## What you will do
Reproduce the whole of the records exactly, and make sure no picture is carried into the result.

## Data section
──────
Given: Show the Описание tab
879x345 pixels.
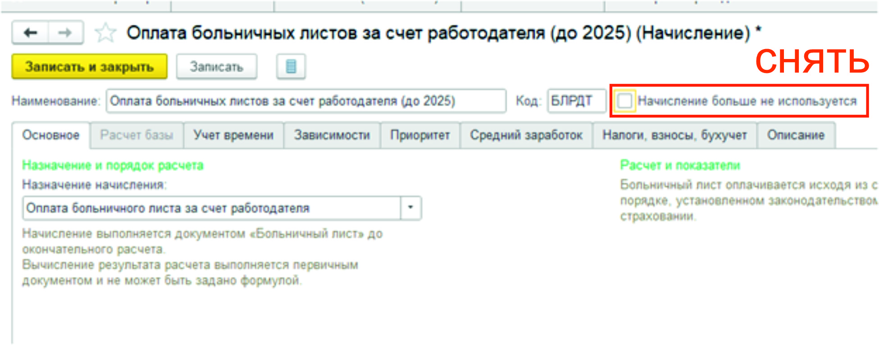Looking at the screenshot, I should click(796, 135).
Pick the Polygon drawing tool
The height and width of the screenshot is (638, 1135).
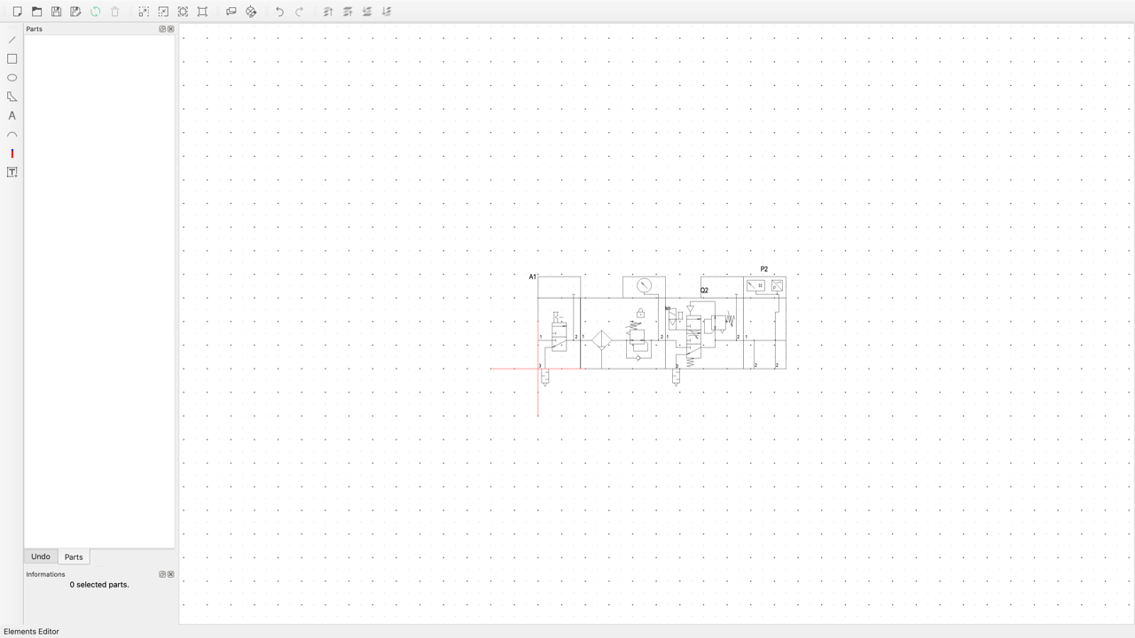point(12,97)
──────
## Result for this exercise
Given: Show the Описание tab
879x345 pixels.
Looking at the screenshot, I should click(796, 135).
Pick the Polygon drawing tool
The height and width of the screenshot is (638, 1135).
point(12,97)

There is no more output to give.